### [Dataset]
• • • • • • •

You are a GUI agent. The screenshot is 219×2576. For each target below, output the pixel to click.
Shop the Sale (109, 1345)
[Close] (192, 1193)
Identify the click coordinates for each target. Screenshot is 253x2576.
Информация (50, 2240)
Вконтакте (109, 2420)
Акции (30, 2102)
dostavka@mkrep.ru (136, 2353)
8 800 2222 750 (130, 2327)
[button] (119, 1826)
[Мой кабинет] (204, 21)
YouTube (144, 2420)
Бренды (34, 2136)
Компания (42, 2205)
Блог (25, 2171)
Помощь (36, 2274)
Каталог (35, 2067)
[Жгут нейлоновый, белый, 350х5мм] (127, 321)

• • • • • • •

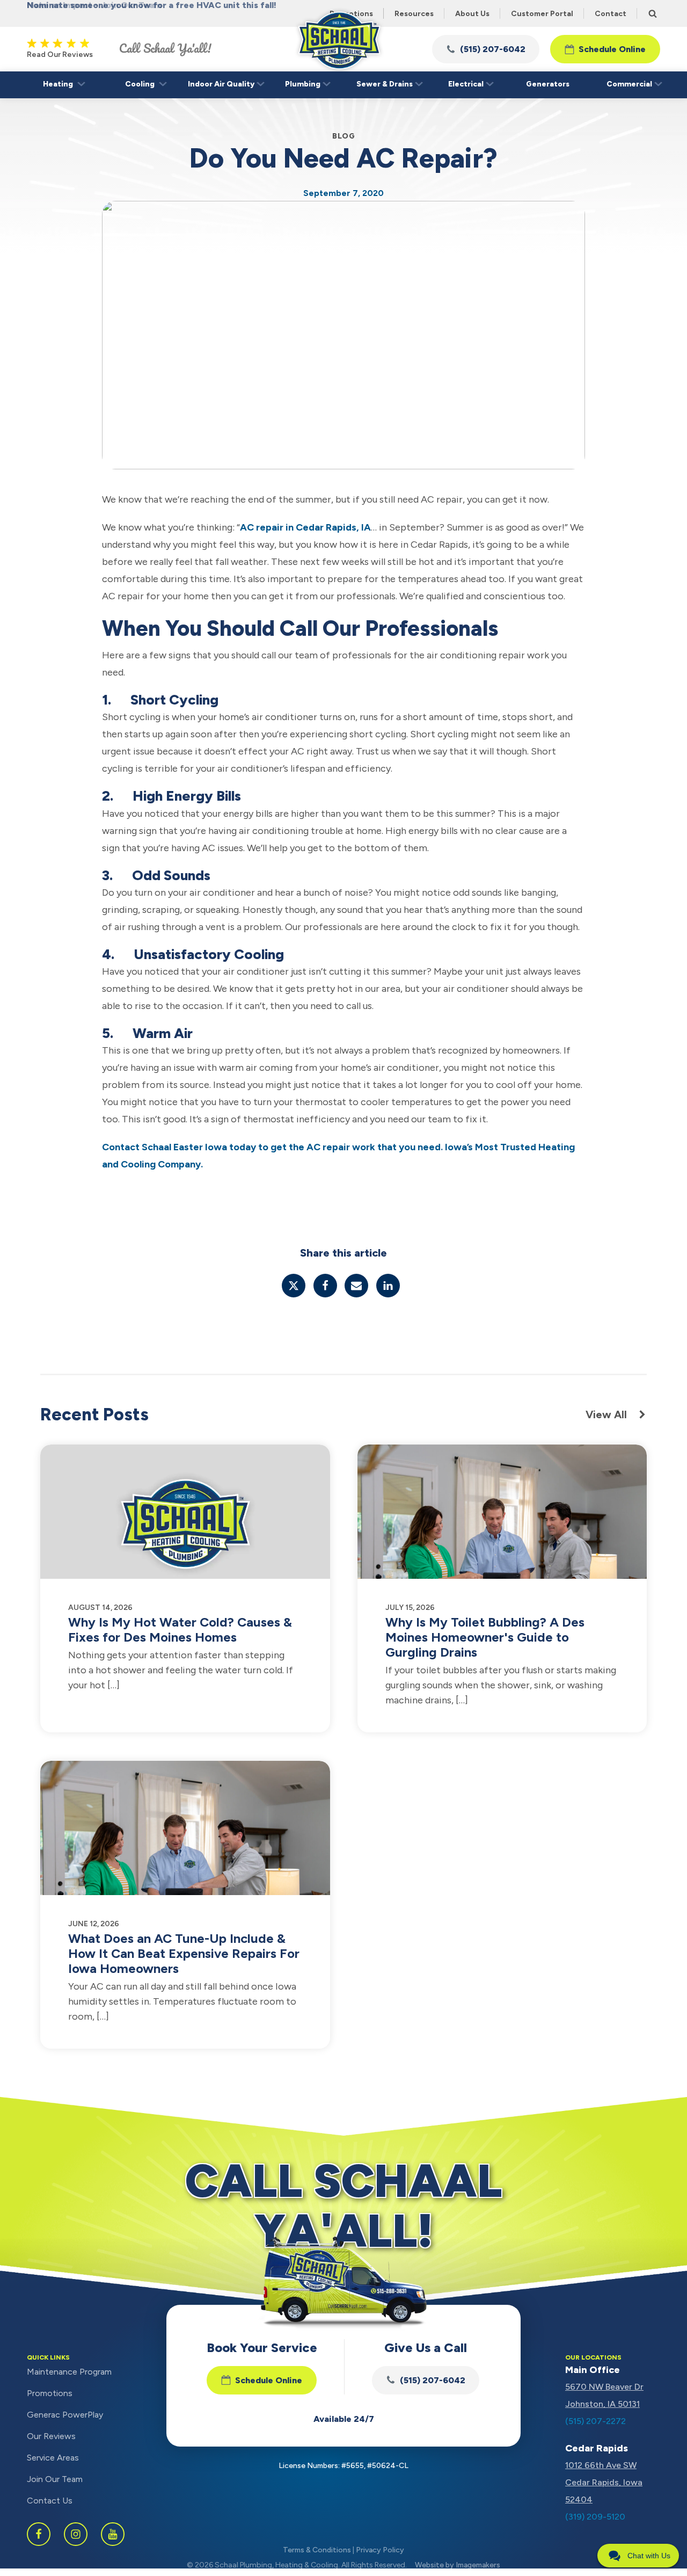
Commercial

• • • • • • •

Find where the line with "Блог (25, 2171)" sits in the material above, then copy exactly from it through the line with "[Жгут нейлоновый, белый, 350х5мм] (127, 321)". Add no other line.

### [Output]
Блог (25, 2171)
Помощь (36, 2274)
Каталог (35, 2067)
[Жгут нейлоновый, белый, 350х5мм] (127, 321)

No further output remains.